WHAT YOU HAVE TO DO
Copy out these lines with "click" replaced by "press", changing nothing else, and leave out the pictures.

[Text and element pointing records]
-*-*-
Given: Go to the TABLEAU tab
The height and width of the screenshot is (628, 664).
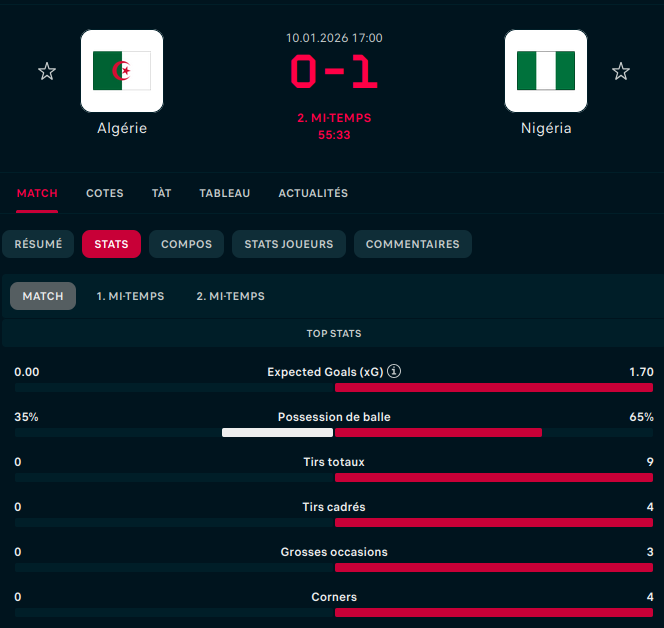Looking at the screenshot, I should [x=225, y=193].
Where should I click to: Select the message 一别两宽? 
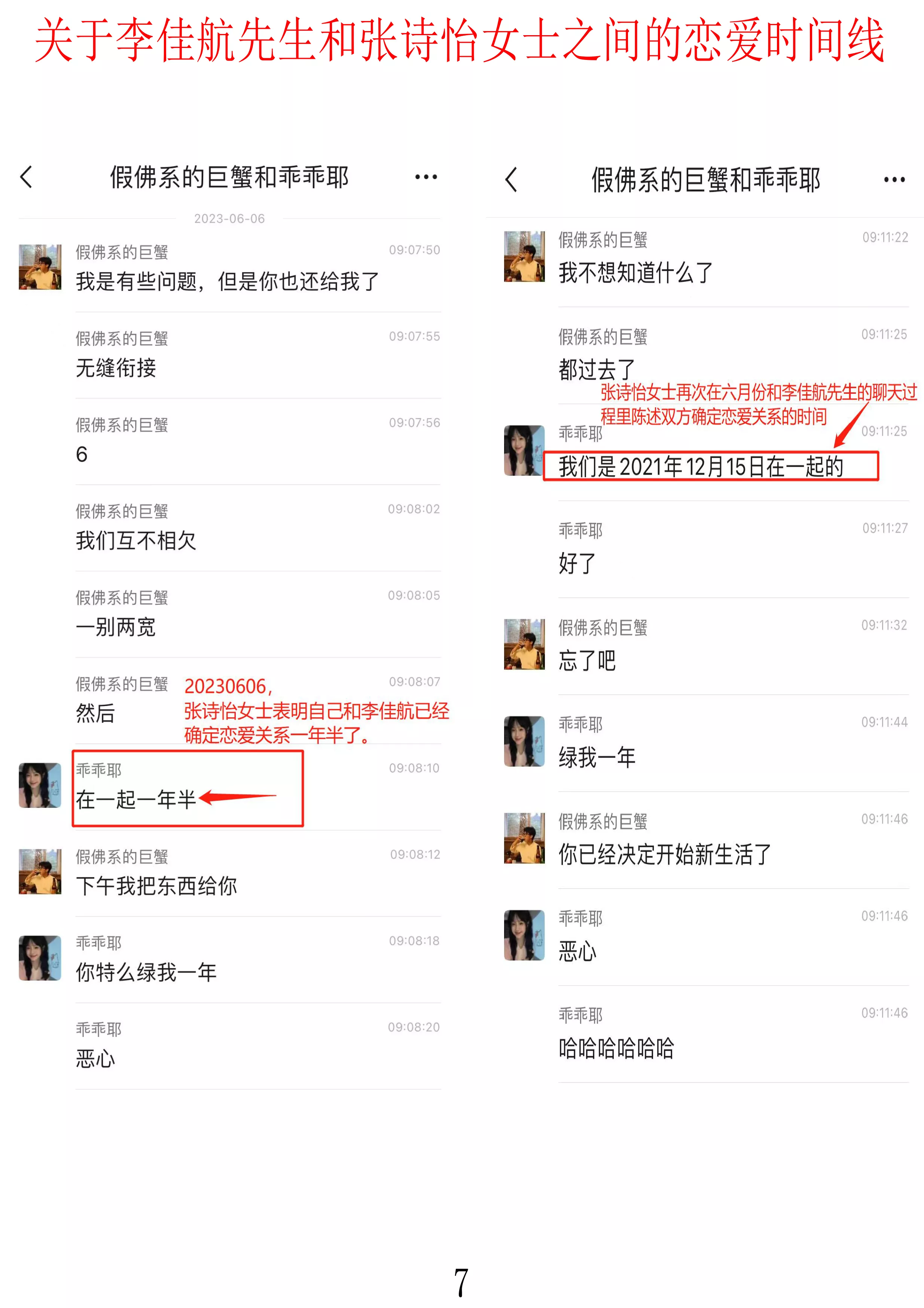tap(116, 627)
-*-*-
WRITTEN SOLUTION
Given: Go to the TABLEAU tab
The height and width of the screenshot is (628, 664).
Looking at the screenshot, I should [x=225, y=193].
Where should I press to: Select the message 一别两宽? 
tap(116, 627)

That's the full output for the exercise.